When you are a child, your ability to pick and choose a firearms to shoot are pretty grim, you basically get whatever adults allow you. As I remember back to my earliest shooting experiences however, I distinctly remember having an affinity for a particular rifle. My Grandfather is the source of much of my firearm affection, and as soon as I was old enough to hold a gun, Grandpa was happy to help me with one. And every time we visited Grandpa, I always asked him to get out the AR-7.
The AR-7 Rifle
The AR-7 came about in the late fifties from the man himself during his time at Armalite. The whole idea behind the rifle was to have a compact takedown rifle that could be easily stowed in aircraft or vehicles for use as an emergency survival weapon. It is a blow-back operated semi-automatic rifle that uses detachable ten-round box magazines. The peculiar look of the rifle is due to it’s core-design to be taken down to a very compact sixteen-inches. The action, barrel and spare magazines are stored inside the polymer buttstock when the rubberized rear cap is removed. The rifle is assembled by attaching the action to the stock with a captured thumbscrew, the barrel is then seated in the action indexed with a pin, and a barrel nut holds the ensemble together. The simple design was meant to be functional, more than beautiful.

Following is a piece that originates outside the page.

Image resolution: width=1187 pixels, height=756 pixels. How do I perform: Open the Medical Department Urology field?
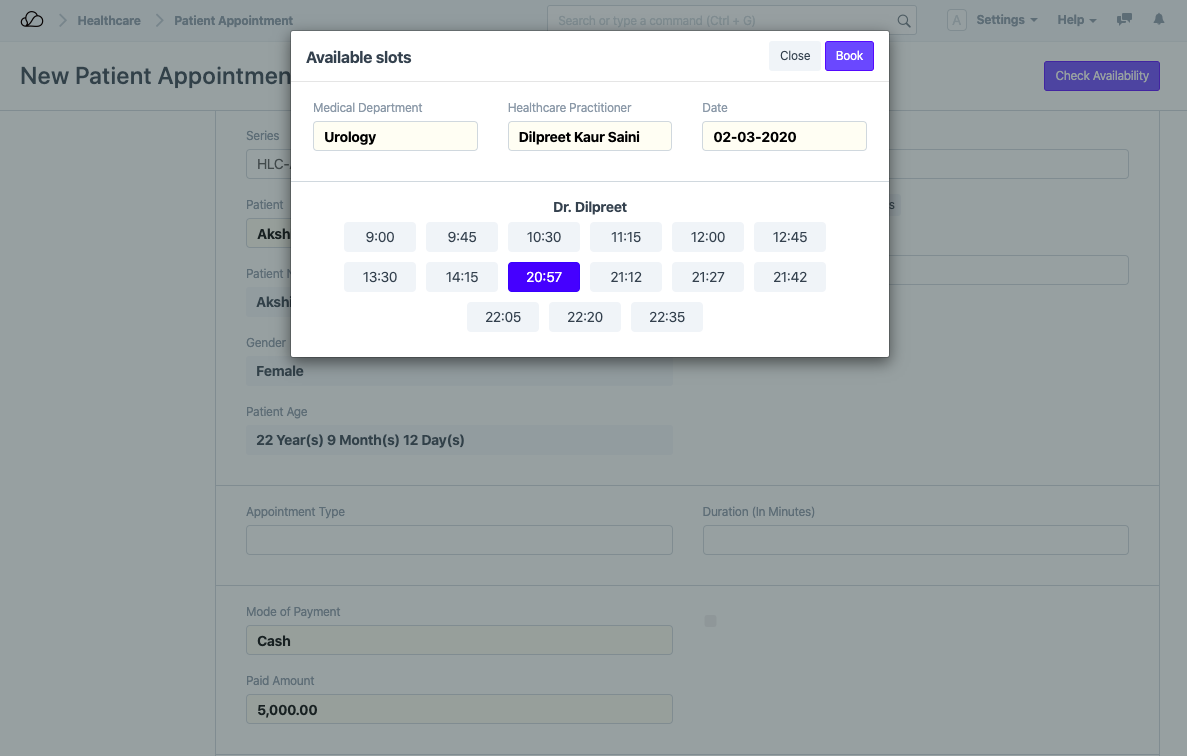[395, 137]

As a child, I killed a lots of cans with Grandpa’s AR-7, though I believe my love for the rifle had more to do with the semi-auto feature than anything else.
It’s not often that you nearly miss a whole gun because the box is so small, but that nearly happened with the AR-7. The boys in the warehouse nearly tossed it out with empty boxes because “there’s no way there’s a rifle in there.” But as I opened the box, I saw that old familiar shape that I always looked for at Grandpa’s house.
In less than a minute I pulled the rifle out of the stock and had it assembled, much to the surprise of the young fellows behind the counter who had never seen such a thing. Just as I remembered, the rifle was easy, light, and fugly as can be. The design of the rifle and its compact stowage impede the practical use of a rifle scope, though it does have a rimfire sized mounting rail. But for a survival rifle like this I suppose I could make an exception for once and go without a riflescope.
In perhaps a foolish decision, I decided to put the rifle to an actual test of its stated purpose. I decided I would take it into the cold and snow-covered Rocky Mountains, to see if the rifle could prove itself as an actual survival weapon. A 22Lr is not exactly the best option in my opinion, but plenty of folks have taken deer with them over the decades. Of course, my survival situation being self-induced, demanded I follow the local hunting regulations so deer was off the menu.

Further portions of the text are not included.